COMIDA
Después de habernos adentrado a los Souks el día anterior estábamos ansiosos por algo que nos diera más tranquilidad y nos recordara más las tierras europeas, fuimos a los parques cerca de la Koutubia y nos relajamos un poco. Muy cerca de allí, sobre la misma avenida (en dirección a la estación de autobuses) hay un Centro de Artesanos que sobresalta por su arquitectura y que es muy agradable de visitar. No se paga entrada, hay para comprar de todo, o para ver y un café. Se siente muy diferente salir de las murallas de la ciudad vieja, es como si el espacio allá afuera se ampliase, ya que dentro de ella casi todos los lugares se amontonan de cosas y de gente.
Dentro del centro, me acuerdo haberle comprado varias artesanías (collares, aretes y llaveros) a una jovencita que parecía padecer de síndrome de Down. Tenía una foto con el rey encima de su tenderete (de lo que estaba muy orgullosa) y presumía que ella hacía todo con sus manos, fue hermoso encontrarnos con esa sorpresa. me hizo pensar si todas las personas con alguna discapacidad tendrían las mismas oportunidades ¿Tendrá Marruecos con un gobierno que se preocupa por integrar a las personas con capacidades diferentes? Al menos que te hagan cuestionártelo ya da un indicio positivo. Igualmente, yo me llevé una muy buena impresión en cuanto a la seguridad y el aprecio de las personas hacia el rey.
Llegamos a la estación de autobuses, una parte poco pintoresca y turística de Marrakech, la mayoría de las personas que estaban ahí eran locales... hasta los puestos de comida eran para turistas, era raro ver una cara occidental. Sin embargo, encontramos uno de los mejores sitios para comer, cabe aclarar que no era por su gran vista ni su variedad de menú, sin embargo, aquel único plato que servían en el restaurante de la estación de autobuses era un singular deleite, un frenesí en el paladar (es verdad que íbamos con hambre, pero regresamos dos veces más y cada vez fue tan deliciosa como la anterioir). Juro que ese pollo con patatas al curry fue el mejor plato que probé en todo Marrakech, y eso que para la comida, la competencia es fuerte ya que es garantizado prácticamente que en cualquier sitio que pidas comida local el sabor será espectacular. Esos marroquíes saben lo que hacen cuando cocinan. Lo único que no me gustó de comer allí, fue que a falta de nuestro dominio en lenguas, no podíamos comunicarle al mesero que queríamos dos "poulés", por más que lo intentamos (que de verdad lo intentamos), me contaron después unos amigos que en Marruecos están acostumbrados a compartir platillos, entones pensamos que quizá tendría algo que ver con eso: si el sitio no es turístico, no esperarán que pidáis un plato cada quien, así que o pedís dos platos distintos o a compartir!

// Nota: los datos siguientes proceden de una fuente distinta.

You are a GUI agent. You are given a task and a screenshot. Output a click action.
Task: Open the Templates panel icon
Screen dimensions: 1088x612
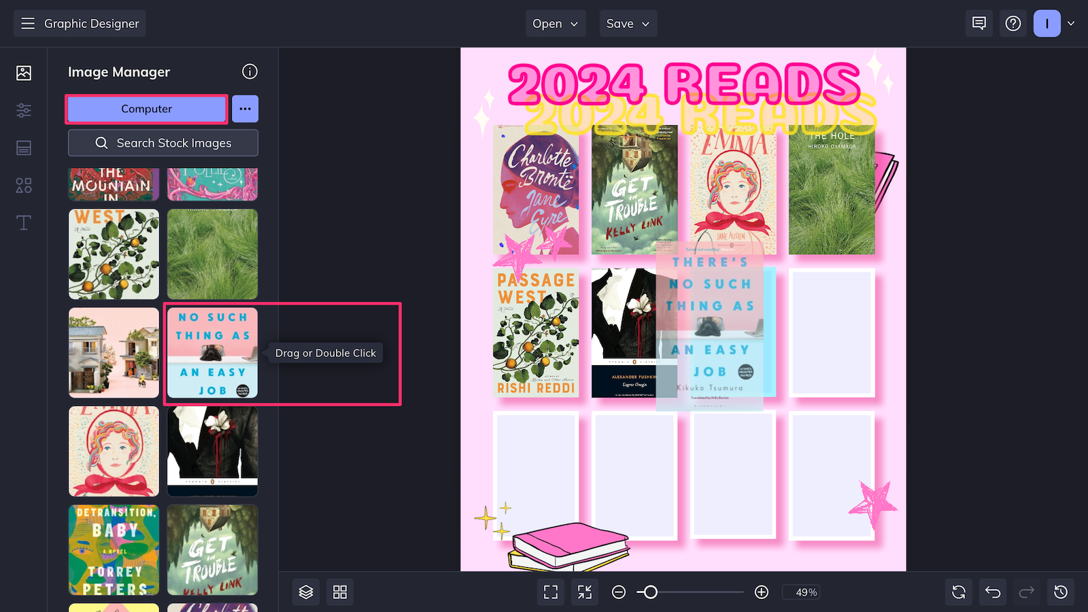[x=23, y=148]
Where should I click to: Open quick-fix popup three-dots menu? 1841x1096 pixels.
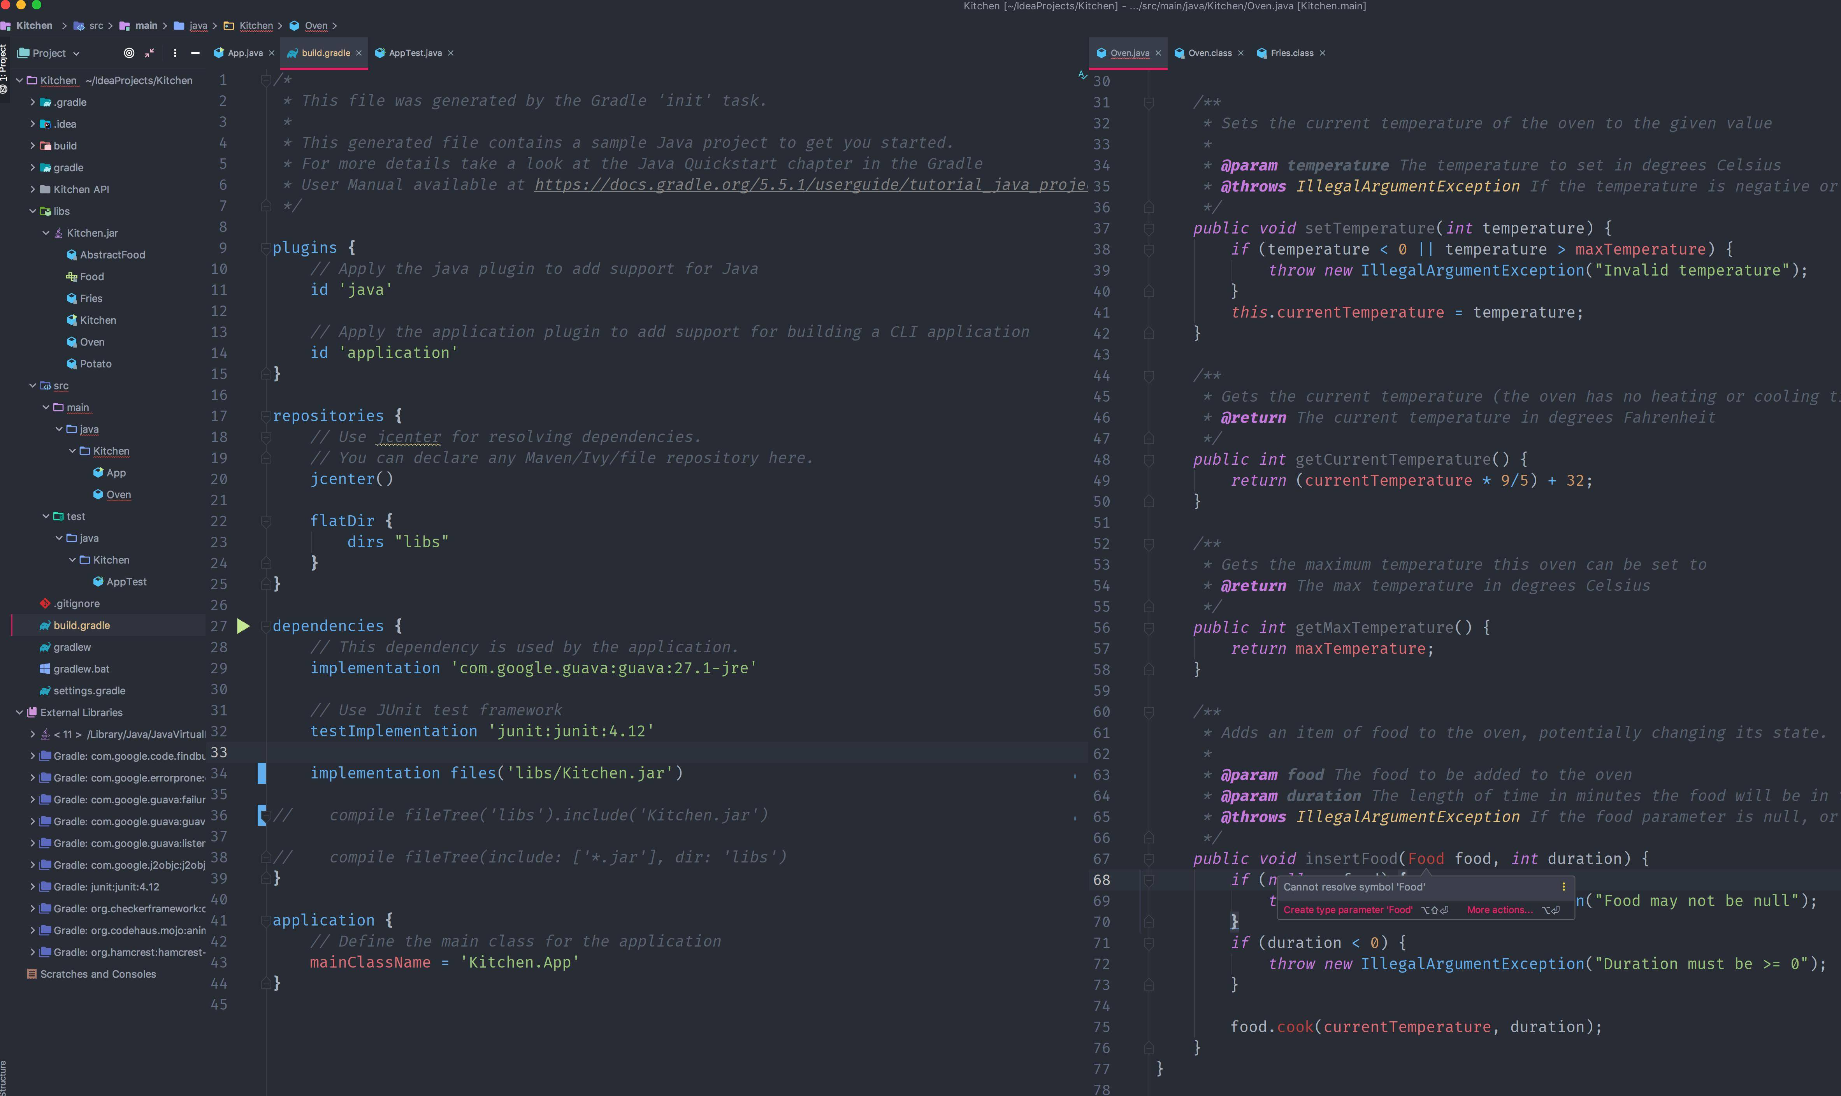(x=1563, y=886)
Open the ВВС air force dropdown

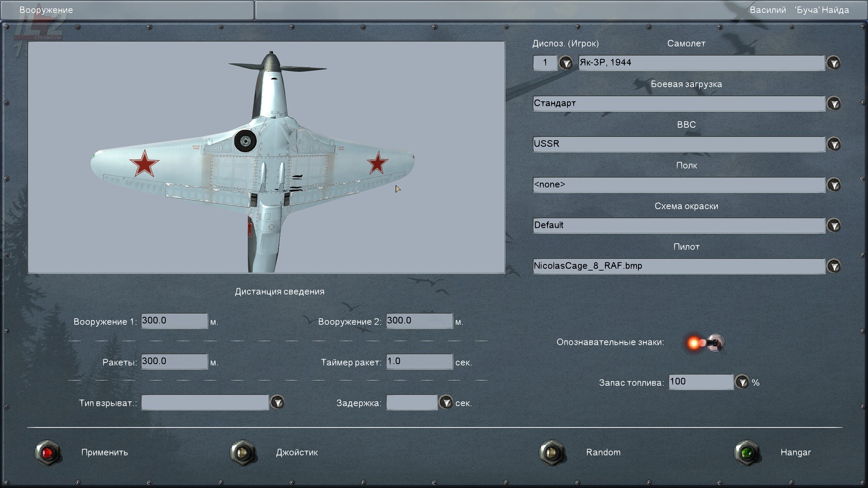coord(834,144)
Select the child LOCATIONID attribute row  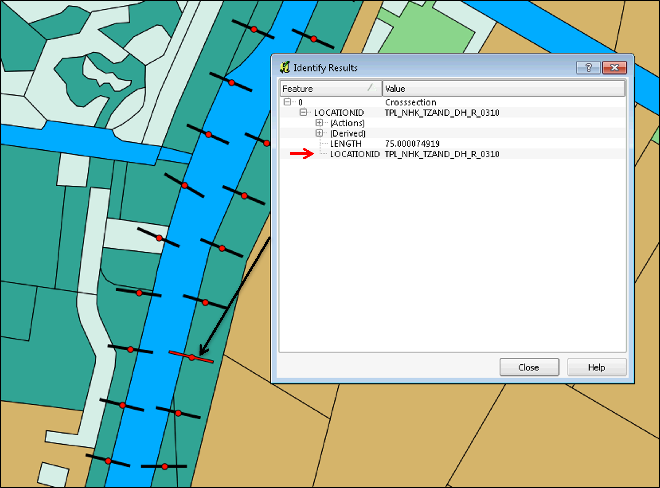354,154
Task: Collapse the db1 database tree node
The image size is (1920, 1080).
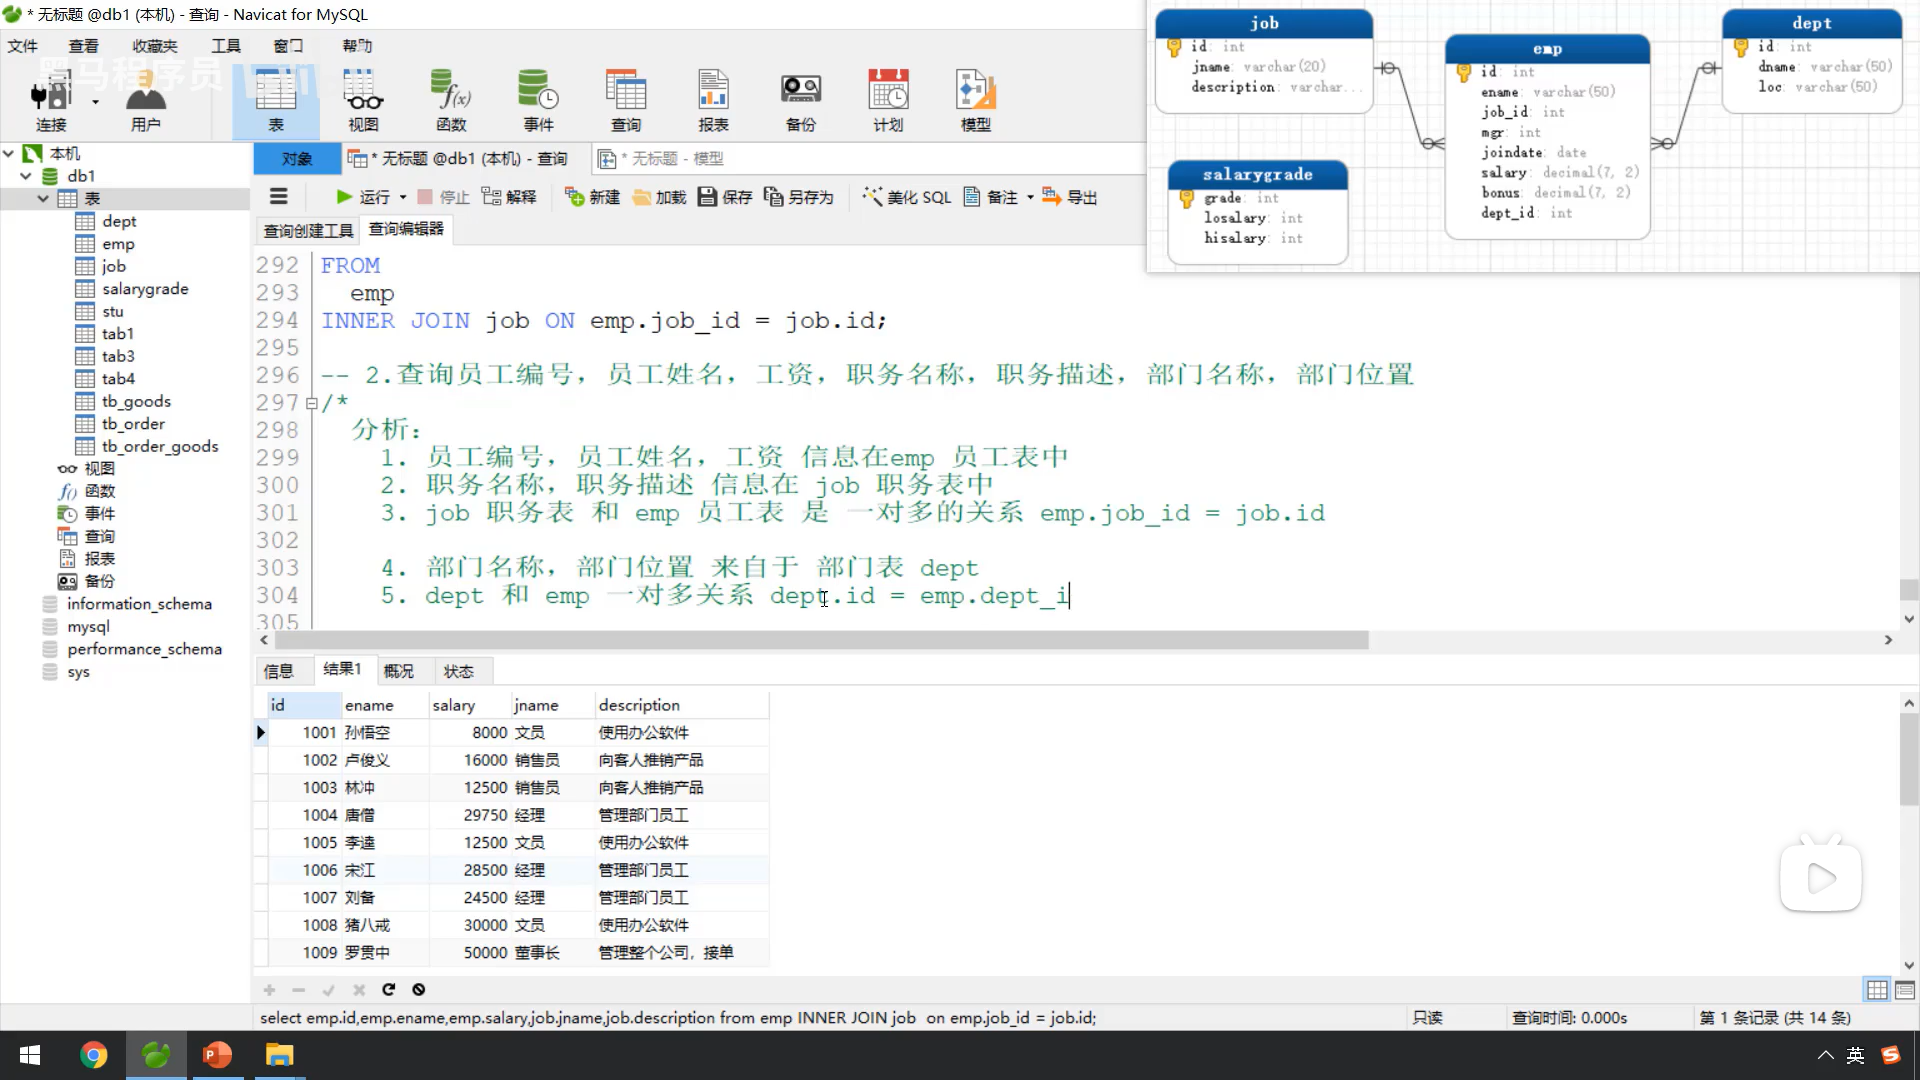Action: tap(26, 176)
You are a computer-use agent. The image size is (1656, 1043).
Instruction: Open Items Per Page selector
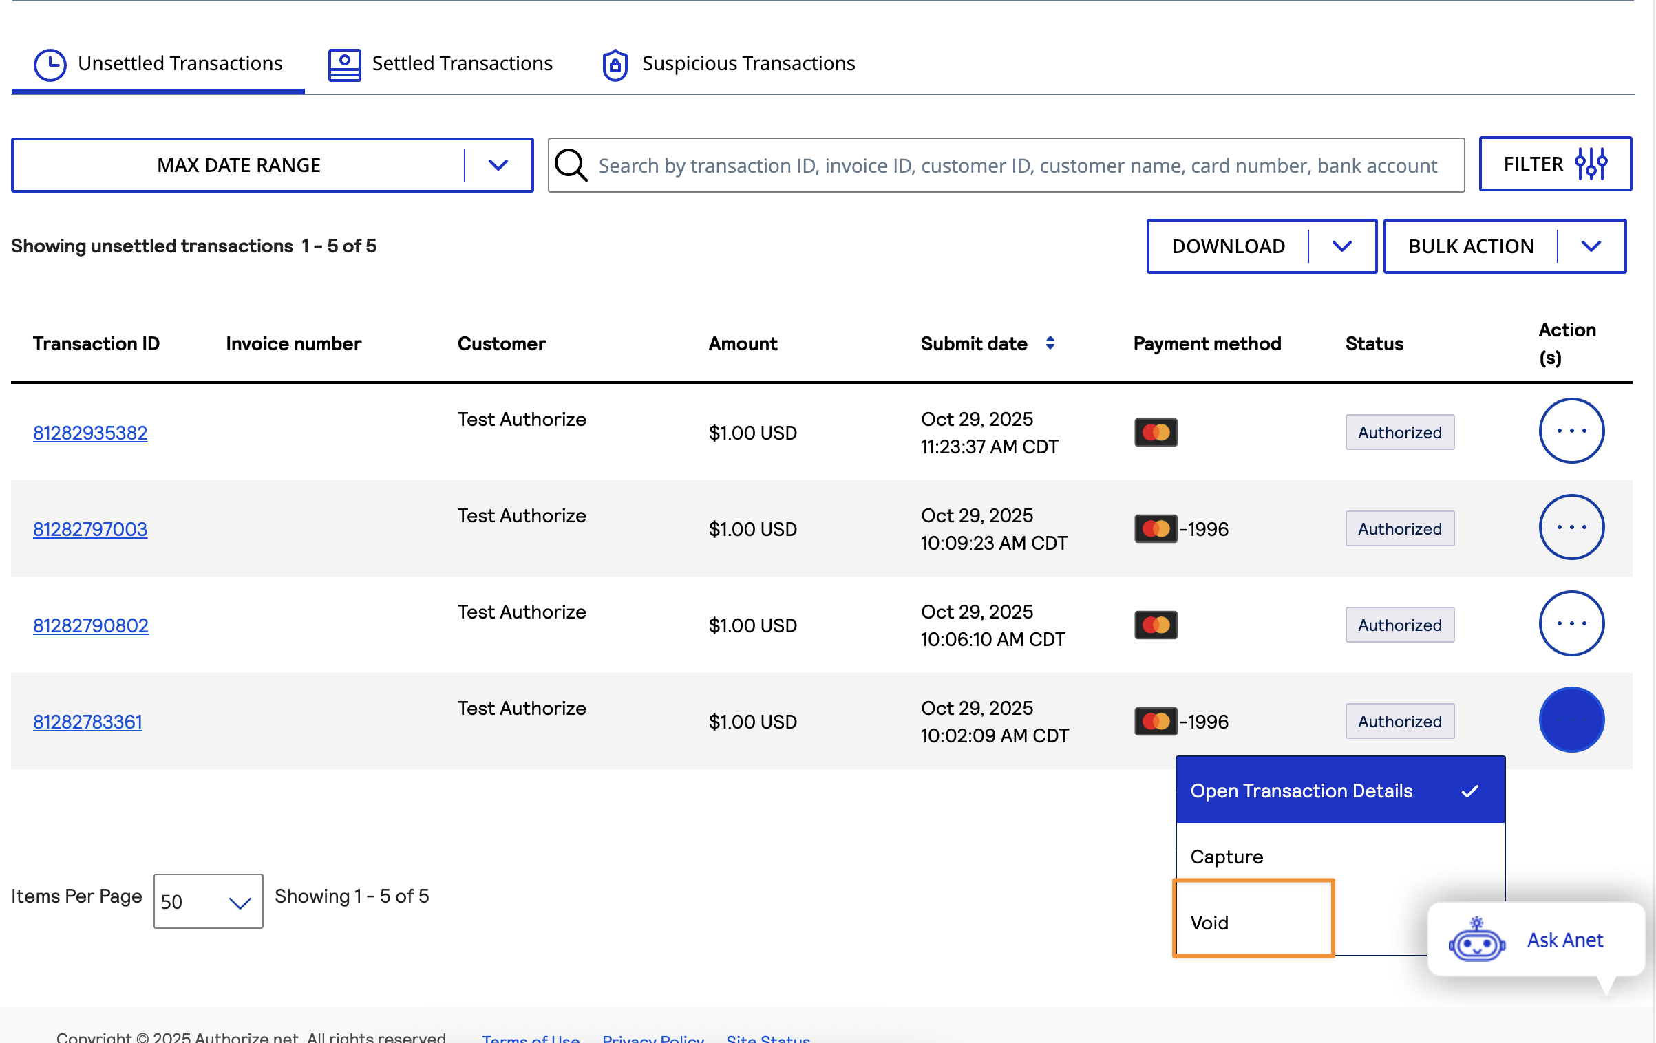[x=208, y=901]
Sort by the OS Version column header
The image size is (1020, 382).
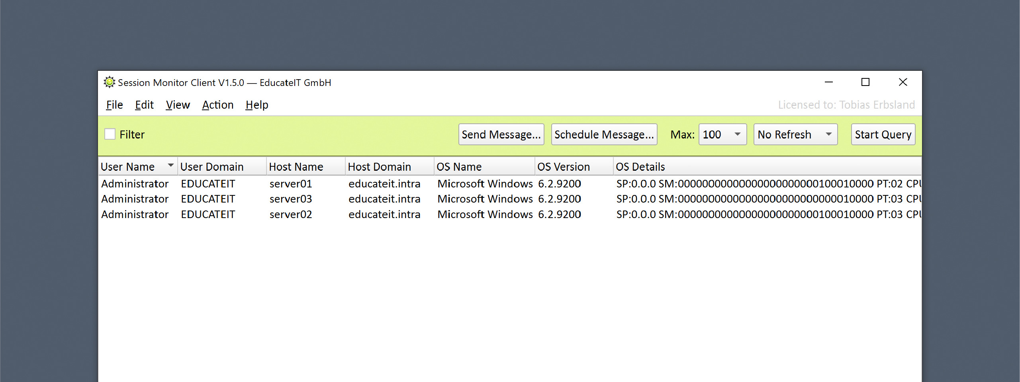[x=564, y=166]
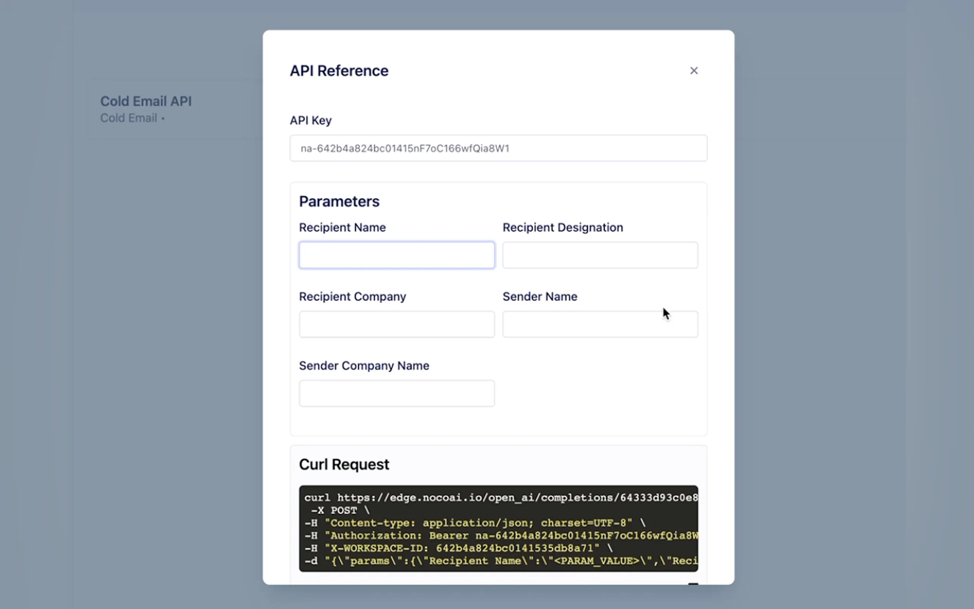Focus the Sender Company Name input
Viewport: 974px width, 609px height.
coord(396,393)
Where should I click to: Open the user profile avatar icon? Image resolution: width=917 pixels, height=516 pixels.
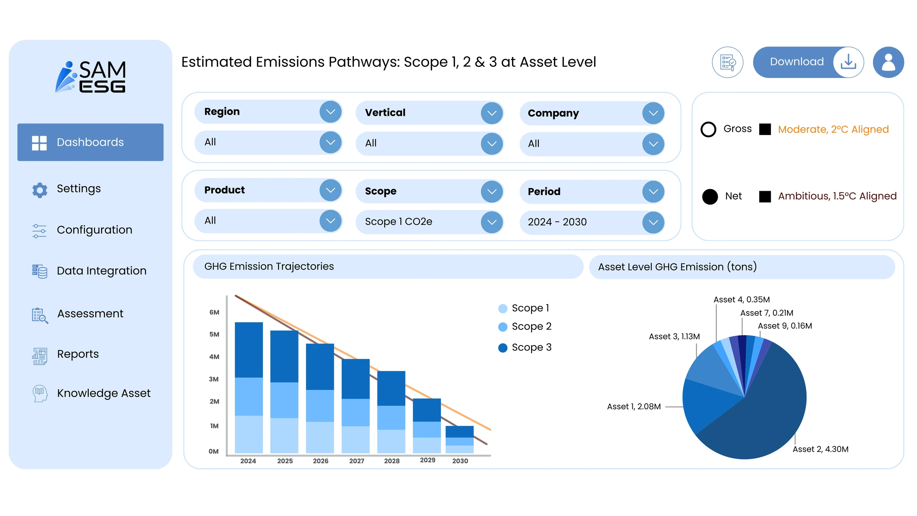point(888,62)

Yo les recomiendo que aprovechen probar y comer todo lo que puedan mientras estén allí, e incluso intenten llevarse un poco de especias o frutos secos, porque los del Mercadona no saben igual, no hay nada como probar lo hecho casero. Ir a marruecos es también una experiencia para el sentido del gusto, solo déjense llevar por todo lo que a sus ojos les llame la atención y prueben sin miedo. intenten ir a sitios menos turisticos, que el precio será mejor y la comida más marroquí.